Je restai en lui encore quelques secondes, immobile, le laissant sentir le poids du gode tandis qu’il haletait la face collée au tapis. Je sortis lentement, avec précaution, et il poussa un gémissement presque triste lorsque son cul se retrouva vide.

***

Après vint ce qui m’importe le plus, ce que le reste du monde ne voit pas. Je lui retirai le harnais, l’enveloppai dans une couverture, le fis asseoir dans le fauteuil et lui apportai l’eau que je lui avais auparavant refusée.

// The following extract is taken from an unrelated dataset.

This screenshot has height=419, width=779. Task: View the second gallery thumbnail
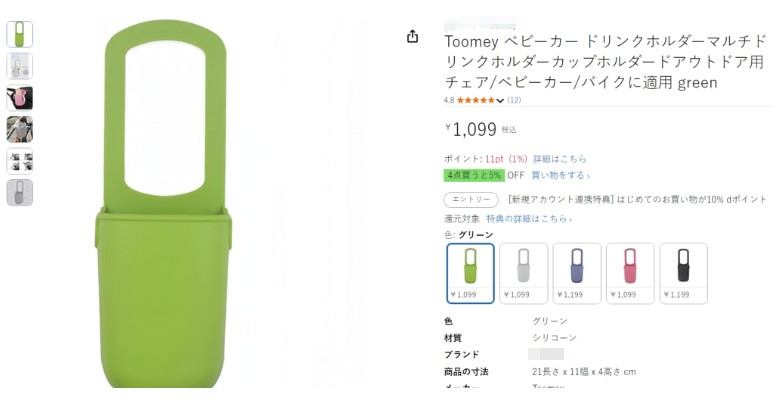[19, 66]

Je lui frottai les poignets là où les cordes avaient laissé leur marque légère, lui parlai tout bas, lui demandai comment il allait vraiment.

— Je ne sais pas quoi dire — confessa-t-il, et sa voix sortait différente, plus jeune, presque neuve—. Ce n’était pas ce que j’attendais.

— Ça ne l’est jamais. Tu as utilisé le mot de sécurité ?

— Non.

— Tu en avais besoin ?

Il y réfléchit avec une honnêteté dont, une demi-heure plus tôt, il aurait été incapable.

— Non. Mais ça m’a plu de savoir qu’il était là. — Il sourit, et pour la première fois ce fut un sourire sans public—. Je crois que je venais pour autre chose et que je repars avec ce que je ne savais pas chercher.

— C’est presque toujours comme ça — dis-je—. Le corps sait ce que la bouche met des années à admettre.

Il s’habilla en silence, sans théâtre cette fois, pliant lui-même la couverture et la laissant à sa place. À la porte, il s’arrêta, hésita, et lâcha la seule chose qu’il lui coûtait vraiment de dire.

— Je peux revenir ?

— Si tu viens sans bruit — répondis-je—. Si tu viens pour apprendre et non pour jouer. Alors oui.

Il acquiesça et repartit plus silencieux qu’il n’était arrivé. Je ne lui avais pas rabatté son caquet sur commande de qui que ce soit. Il se l’était rabattu tout seul, dès qu’il avait compris que céder, quand on choisit bien les mains auxquelles on se rend, ce n’est pas perdre quoi que ce soit. C’est, enfin, se reposer.